Newsletter

SSRIs - Saviors or Villains?2025-11-17

The good physician treats the disease; the great physician treats the patient who has the disease.

William Osler

SSRIs (selective serotonin re-uptake inhibitors) are some of the most prescribed medications in the world, certainly in industrialized countries. They are increasingly prescribed in younger people. Is there a net benefit to society, and even a therapeutic benefit for most individuals?

What they do is keep more serotonin floating around in the brain. That leads to a reduced perception of stress, but also blunts a lot of other basic drives and desires, including sexual ones. That is a major drawback, with long-term individual and societal consequences, such as decreasing natality.

The key issues of prescribing them at an individual level are those of fit, quantity, and time.

For people with stress disorders and anxiety they may be a good fit. For others they may help indirectly at best, such as in some cases of depression due to stress and co-morbid with anxiety. And in many others they may make things worse, such as in unrecognized bipolar spectrum disorders (which are much more common than appreciated), where they lead to mixed states, activation, even manias. As a result of that, they may cause impulsive behaviors, possibly including suicides and violence.

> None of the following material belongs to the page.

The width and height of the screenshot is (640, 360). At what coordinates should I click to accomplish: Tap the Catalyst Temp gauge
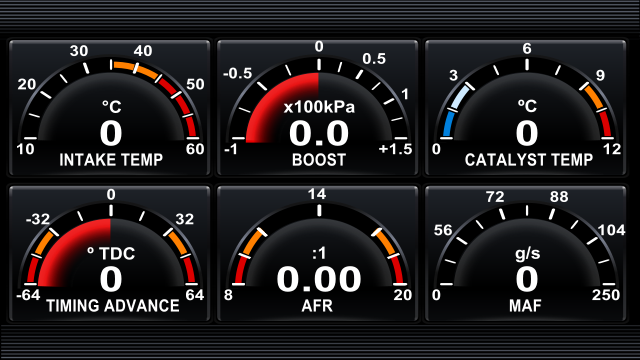pyautogui.click(x=526, y=108)
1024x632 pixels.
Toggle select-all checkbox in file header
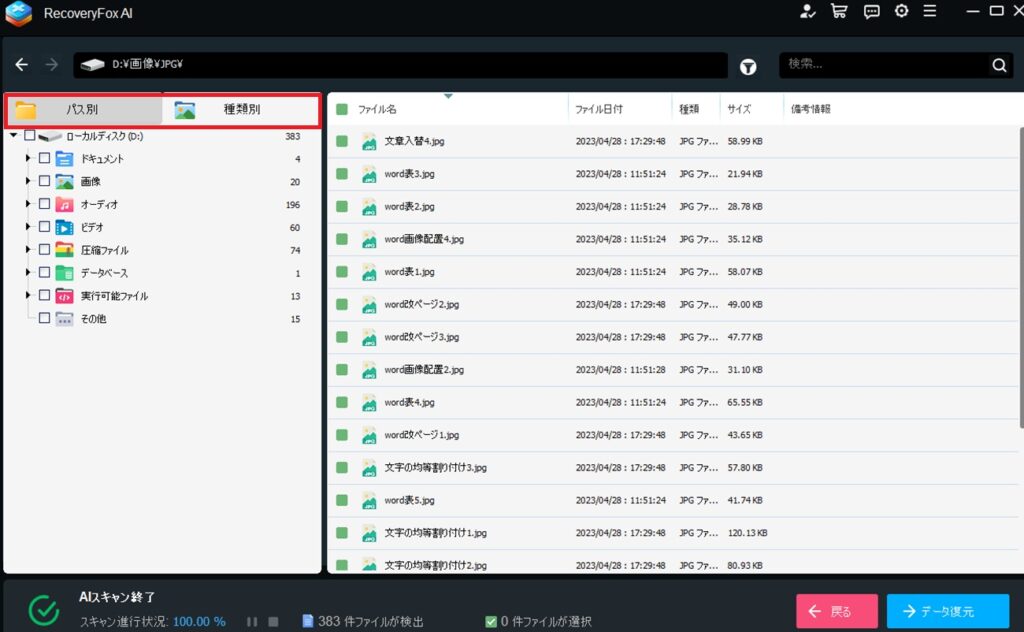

In terms of quantity, minimal effective doses should be used, to avoid side-effects, particularly the lack of desire for normal things in life. They cannot be stopped abruptly, have to be tapered very slowly, particularly those that have a short half-life (last a short time in the body), as they lead to unpleasant and even dangerous withdrawal symptoms, such as suicidality. It is possible that some of the suicidality we see in younger people taking them, particularly adolescents, is due to them skipping doses or stopping the medication abruptly without telling others.

In terms of time, they need to be prescribed in most people for a limited duration, to help kick-start a recovery process from stress, until lifestyle changes and positive psychology practices kick in.

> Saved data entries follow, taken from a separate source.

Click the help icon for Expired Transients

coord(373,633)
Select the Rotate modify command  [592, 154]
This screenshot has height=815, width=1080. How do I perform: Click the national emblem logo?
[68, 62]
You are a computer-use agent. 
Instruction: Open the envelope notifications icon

In my clinical and research experience over the years, and now when we test individuals at MindX Sciences, SSRIs are often not among the top matches. A lot of the so-called treatment-refractory depression cases referred to us turn out to be bipolar spectrum. Those individuals do much better when a low dose mood stabilizer that fits their blood biomarker profile is added and kept for prevention, and their SSRIs are tapered. Then they can move on with their lives, implement positive lifestyle changes (nutrition, exercise, sleep), and new mindsets.

As we are entering an era of more precise, personalized, and preventive mental health, it is likely that the overall excessive use of SSRIs will decline, and we will see societal and individual improvements as a result of that.